*** Opening Material supplied ***
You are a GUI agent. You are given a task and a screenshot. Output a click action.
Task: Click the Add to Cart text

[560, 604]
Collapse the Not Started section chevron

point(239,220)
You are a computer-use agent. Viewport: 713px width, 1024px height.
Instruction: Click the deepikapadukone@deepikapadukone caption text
*** Closing Material supplied ***
*** Opening Material supplied ***
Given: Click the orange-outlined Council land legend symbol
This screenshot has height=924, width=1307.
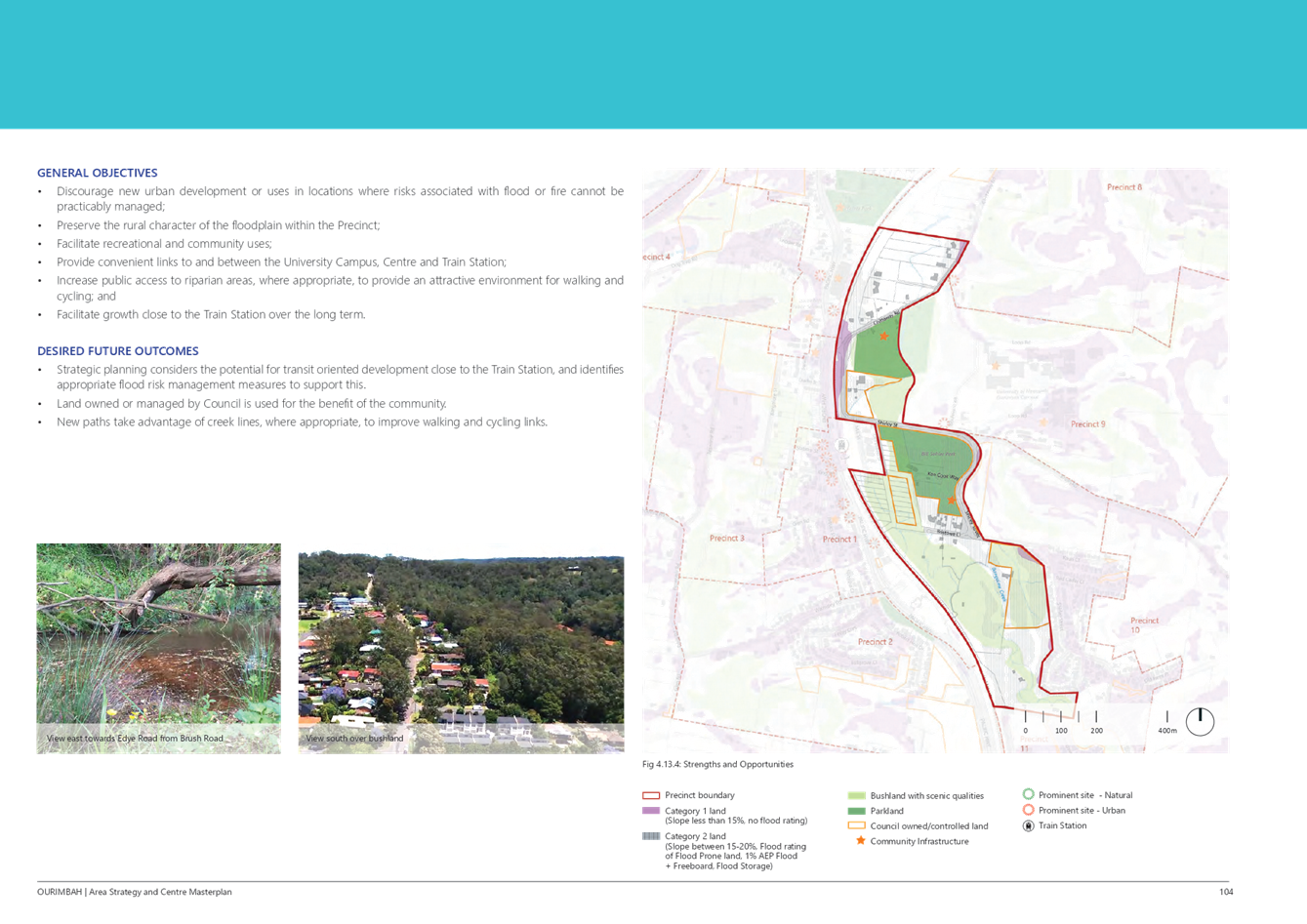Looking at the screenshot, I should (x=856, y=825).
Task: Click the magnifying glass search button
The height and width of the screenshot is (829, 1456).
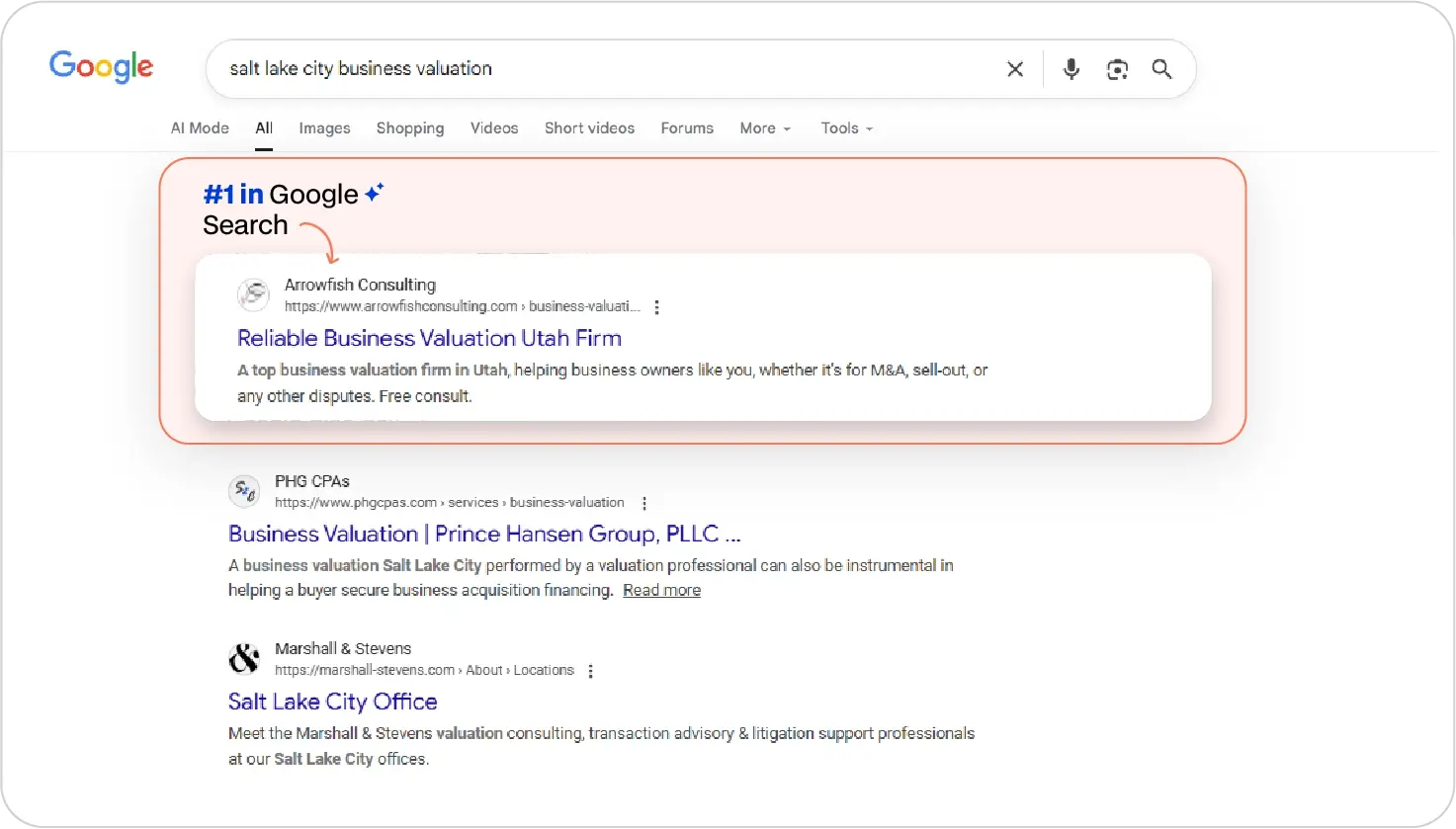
*** Closing Material supplied ***
*** Opening Material supplied ***
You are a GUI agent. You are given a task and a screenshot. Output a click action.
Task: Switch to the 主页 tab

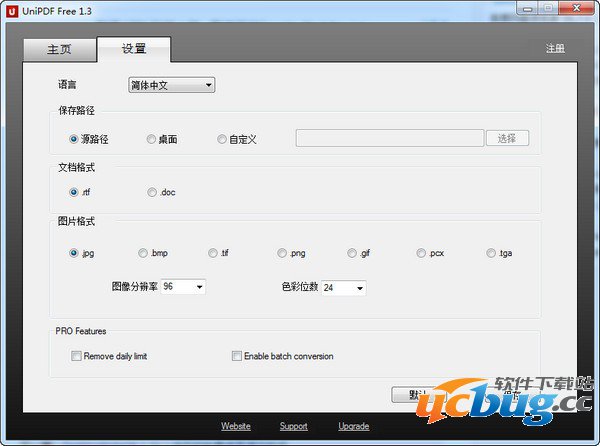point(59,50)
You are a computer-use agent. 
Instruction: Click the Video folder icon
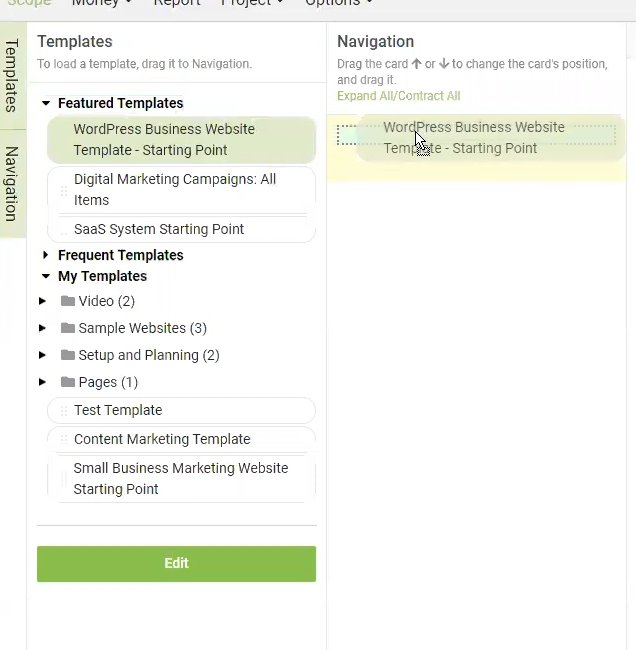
*** Closing Material supplied ***
* [Goal of the exercise] Of the lines in the data above, some may include the word "agent"; state how many, with no added words.

* [Reply] 4